[Dataset entries]

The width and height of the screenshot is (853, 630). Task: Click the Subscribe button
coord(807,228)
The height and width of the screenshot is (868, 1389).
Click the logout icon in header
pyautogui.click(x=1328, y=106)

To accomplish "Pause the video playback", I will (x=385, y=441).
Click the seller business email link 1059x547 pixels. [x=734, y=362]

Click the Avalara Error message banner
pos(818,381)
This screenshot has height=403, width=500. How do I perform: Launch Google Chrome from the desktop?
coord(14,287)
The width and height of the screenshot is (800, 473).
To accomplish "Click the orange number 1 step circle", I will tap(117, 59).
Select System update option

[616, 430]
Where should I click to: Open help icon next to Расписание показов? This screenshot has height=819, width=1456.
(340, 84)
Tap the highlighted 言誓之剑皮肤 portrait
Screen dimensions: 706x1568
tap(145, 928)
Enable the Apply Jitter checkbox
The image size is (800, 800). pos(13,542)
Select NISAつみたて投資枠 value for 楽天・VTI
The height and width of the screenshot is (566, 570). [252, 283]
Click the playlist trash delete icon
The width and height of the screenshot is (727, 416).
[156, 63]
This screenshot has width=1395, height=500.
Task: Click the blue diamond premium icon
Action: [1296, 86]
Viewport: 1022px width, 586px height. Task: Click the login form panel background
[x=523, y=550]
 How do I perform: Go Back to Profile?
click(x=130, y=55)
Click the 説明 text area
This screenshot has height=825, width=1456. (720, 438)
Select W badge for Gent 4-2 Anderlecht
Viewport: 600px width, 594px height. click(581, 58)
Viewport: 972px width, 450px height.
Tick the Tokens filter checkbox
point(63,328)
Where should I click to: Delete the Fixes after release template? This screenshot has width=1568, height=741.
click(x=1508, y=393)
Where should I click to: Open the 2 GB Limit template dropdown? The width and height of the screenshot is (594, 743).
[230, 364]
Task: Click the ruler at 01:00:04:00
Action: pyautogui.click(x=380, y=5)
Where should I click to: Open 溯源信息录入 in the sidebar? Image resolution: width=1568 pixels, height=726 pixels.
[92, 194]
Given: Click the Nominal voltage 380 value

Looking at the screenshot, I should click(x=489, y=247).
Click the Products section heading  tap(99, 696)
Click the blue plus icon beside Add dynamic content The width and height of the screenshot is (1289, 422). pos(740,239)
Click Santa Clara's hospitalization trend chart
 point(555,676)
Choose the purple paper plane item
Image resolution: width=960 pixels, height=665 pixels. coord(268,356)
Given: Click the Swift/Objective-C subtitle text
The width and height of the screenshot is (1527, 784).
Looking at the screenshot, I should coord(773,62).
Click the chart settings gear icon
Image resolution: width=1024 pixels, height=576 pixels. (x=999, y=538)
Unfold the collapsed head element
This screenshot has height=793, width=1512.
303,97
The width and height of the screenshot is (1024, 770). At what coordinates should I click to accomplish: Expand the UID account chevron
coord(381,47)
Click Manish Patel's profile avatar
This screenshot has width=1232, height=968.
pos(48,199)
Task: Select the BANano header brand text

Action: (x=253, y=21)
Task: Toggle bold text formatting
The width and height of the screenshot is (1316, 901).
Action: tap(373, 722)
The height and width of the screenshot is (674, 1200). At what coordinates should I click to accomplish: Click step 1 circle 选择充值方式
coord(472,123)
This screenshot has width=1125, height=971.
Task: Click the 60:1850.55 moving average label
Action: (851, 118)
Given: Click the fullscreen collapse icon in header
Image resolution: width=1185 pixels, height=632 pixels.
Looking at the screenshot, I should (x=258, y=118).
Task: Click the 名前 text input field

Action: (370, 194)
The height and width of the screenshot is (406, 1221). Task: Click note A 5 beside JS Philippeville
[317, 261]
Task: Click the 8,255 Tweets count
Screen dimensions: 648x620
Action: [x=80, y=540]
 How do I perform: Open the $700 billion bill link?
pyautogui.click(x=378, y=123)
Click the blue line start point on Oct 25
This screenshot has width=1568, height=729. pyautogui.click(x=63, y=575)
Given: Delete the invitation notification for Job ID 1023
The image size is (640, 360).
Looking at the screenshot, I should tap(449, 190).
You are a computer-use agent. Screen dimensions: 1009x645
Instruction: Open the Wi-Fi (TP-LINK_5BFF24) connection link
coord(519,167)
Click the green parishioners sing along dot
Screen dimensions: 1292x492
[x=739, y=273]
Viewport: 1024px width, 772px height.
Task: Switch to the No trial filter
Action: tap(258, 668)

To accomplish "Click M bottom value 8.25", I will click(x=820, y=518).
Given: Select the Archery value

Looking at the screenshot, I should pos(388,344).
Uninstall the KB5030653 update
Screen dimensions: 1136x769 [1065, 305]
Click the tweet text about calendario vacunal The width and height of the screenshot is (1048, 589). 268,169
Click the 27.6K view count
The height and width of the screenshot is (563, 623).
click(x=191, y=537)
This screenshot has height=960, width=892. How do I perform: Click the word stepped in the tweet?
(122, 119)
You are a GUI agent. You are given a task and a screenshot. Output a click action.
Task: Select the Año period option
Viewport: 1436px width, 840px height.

### REQUIRED WORK:
Search the data and copy each line containing "agent".

### SOLUTION FOR THIS PROBLEM:
You are a computer-use agent. Screen dimensions: 1009x645
You are a GUI agent. You are given a task and a screenshot. Output a click action.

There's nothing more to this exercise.